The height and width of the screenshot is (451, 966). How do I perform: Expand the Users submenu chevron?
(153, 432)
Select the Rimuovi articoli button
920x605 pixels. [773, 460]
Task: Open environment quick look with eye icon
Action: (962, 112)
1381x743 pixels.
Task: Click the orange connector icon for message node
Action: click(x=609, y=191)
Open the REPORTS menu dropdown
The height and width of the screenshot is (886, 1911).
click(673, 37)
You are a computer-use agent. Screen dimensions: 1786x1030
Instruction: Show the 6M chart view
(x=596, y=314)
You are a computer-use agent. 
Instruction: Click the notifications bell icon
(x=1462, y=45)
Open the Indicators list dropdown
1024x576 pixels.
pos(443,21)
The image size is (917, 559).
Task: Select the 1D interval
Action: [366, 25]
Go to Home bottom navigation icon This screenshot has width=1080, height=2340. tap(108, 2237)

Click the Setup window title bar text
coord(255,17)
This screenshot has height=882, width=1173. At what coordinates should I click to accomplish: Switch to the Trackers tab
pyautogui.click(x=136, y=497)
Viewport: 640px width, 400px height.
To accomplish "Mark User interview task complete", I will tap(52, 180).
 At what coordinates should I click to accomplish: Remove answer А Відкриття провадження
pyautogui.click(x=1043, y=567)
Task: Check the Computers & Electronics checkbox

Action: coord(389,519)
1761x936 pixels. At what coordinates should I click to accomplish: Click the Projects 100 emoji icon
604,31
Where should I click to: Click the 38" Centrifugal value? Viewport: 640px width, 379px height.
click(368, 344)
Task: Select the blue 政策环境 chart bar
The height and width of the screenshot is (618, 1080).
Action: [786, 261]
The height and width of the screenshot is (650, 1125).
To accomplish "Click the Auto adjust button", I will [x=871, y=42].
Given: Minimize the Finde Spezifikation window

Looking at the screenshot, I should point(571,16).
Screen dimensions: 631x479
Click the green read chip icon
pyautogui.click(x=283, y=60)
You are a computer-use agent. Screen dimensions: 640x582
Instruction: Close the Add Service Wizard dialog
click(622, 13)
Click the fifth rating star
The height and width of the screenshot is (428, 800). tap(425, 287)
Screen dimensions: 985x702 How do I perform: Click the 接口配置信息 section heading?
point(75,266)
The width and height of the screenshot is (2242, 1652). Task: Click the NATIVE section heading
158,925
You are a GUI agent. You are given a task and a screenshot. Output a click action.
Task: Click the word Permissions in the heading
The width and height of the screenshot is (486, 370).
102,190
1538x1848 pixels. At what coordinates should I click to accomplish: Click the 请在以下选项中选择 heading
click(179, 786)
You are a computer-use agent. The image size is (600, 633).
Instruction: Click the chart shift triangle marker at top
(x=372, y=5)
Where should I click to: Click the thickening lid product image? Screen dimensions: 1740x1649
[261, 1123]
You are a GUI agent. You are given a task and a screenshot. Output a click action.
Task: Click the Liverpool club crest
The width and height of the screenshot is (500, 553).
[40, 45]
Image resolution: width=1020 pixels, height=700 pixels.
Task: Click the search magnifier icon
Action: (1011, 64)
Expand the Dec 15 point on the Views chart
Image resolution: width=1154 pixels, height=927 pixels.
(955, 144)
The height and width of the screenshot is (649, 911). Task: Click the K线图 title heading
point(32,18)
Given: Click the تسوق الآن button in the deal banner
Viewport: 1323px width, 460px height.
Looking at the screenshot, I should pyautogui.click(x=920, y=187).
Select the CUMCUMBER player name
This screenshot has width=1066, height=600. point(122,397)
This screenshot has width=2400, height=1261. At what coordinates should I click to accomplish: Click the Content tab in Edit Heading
════════════════
Each line of the listing should be copied exactly, with none left out.

The height and width of the screenshot is (451, 966). How do I perform: Expand the Users submenu chevron?
(153, 432)
Select the Rimuovi articoli button
920x605 pixels. [773, 460]
Task: Open environment quick look with eye icon
Action: (962, 112)
1381x743 pixels.
Task: Click the orange connector icon for message node
Action: click(x=609, y=191)
Open the REPORTS menu dropdown
The height and width of the screenshot is (886, 1911).
click(673, 37)
You are a computer-use agent. Screen dimensions: 1786x1030
Instruction: Show the 6M chart view
(x=596, y=314)
You are a computer-use agent. 
Instruction: Click the notifications bell icon
(x=1462, y=45)
Open the Indicators list dropdown
1024x576 pixels.
pos(443,21)
The image size is (917, 559).
Task: Select the 1D interval
Action: [366, 25]
Go to Home bottom navigation icon This screenshot has width=1080, height=2340. tap(108, 2237)

Click the Setup window title bar text
coord(255,17)
This screenshot has height=882, width=1173. At what coordinates should I click to accomplish: Switch to the Trackers tab
pyautogui.click(x=136, y=497)
Viewport: 640px width, 400px height.
To accomplish "Mark User interview task complete", I will tap(52, 180).
 At what coordinates should I click to accomplish: Remove answer А Відкриття провадження
pyautogui.click(x=1043, y=567)
Task: Check the Computers & Electronics checkbox

Action: coord(389,519)
1761x936 pixels. At what coordinates should I click to accomplish: Click the Projects 100 emoji icon
604,31
Where should I click to: Click the 38" Centrifugal value? Viewport: 640px width, 379px height.
click(368, 344)
Task: Select the blue 政策环境 chart bar
The height and width of the screenshot is (618, 1080).
Action: [786, 261]
The height and width of the screenshot is (650, 1125).
To accomplish "Click the Auto adjust button", I will [x=871, y=42].
Given: Minimize the Finde Spezifikation window

Looking at the screenshot, I should point(571,16).
Screen dimensions: 631x479
Click the green read chip icon
pyautogui.click(x=283, y=60)
You are a computer-use agent. Screen dimensions: 640x582
Instruction: Close the Add Service Wizard dialog
click(622, 13)
Click the fifth rating star
The height and width of the screenshot is (428, 800). tap(425, 287)
Screen dimensions: 985x702 How do I perform: Click the 接口配置信息 section heading?
point(75,266)
The width and height of the screenshot is (2242, 1652). Task: Click the NATIVE section heading
158,925
You are a GUI agent. You are given a task and a screenshot. Output a click action.
Task: Click the word Permissions in the heading
The width and height of the screenshot is (486, 370).
102,190
1538x1848 pixels. At what coordinates should I click to accomplish: Click the 请在以下选项中选择 heading
click(179, 786)
You are a computer-use agent. The image size is (600, 633).
Instruction: Click the chart shift triangle marker at top
(x=372, y=5)
Where should I click to: Click the thickening lid product image? Screen dimensions: 1740x1649
[261, 1123]
You are a GUI agent. You are given a task and a screenshot. Output a click action.
Task: Click the Liverpool club crest
The width and height of the screenshot is (500, 553).
[40, 45]
Image resolution: width=1020 pixels, height=700 pixels.
Task: Click the search magnifier icon
Action: (1011, 64)
Expand the Dec 15 point on the Views chart
Image resolution: width=1154 pixels, height=927 pixels.
(955, 144)
The height and width of the screenshot is (649, 911). Task: Click the K线图 title heading
point(32,18)
Given: Click the تسوق الآن button in the deal banner
Viewport: 1323px width, 460px height.
Looking at the screenshot, I should pyautogui.click(x=920, y=187).
Select the CUMCUMBER player name
This screenshot has width=1066, height=600. point(122,397)
This screenshot has width=2400, height=1261. At what coordinates should I click to accomplish: Click the Content tab in Edit Heading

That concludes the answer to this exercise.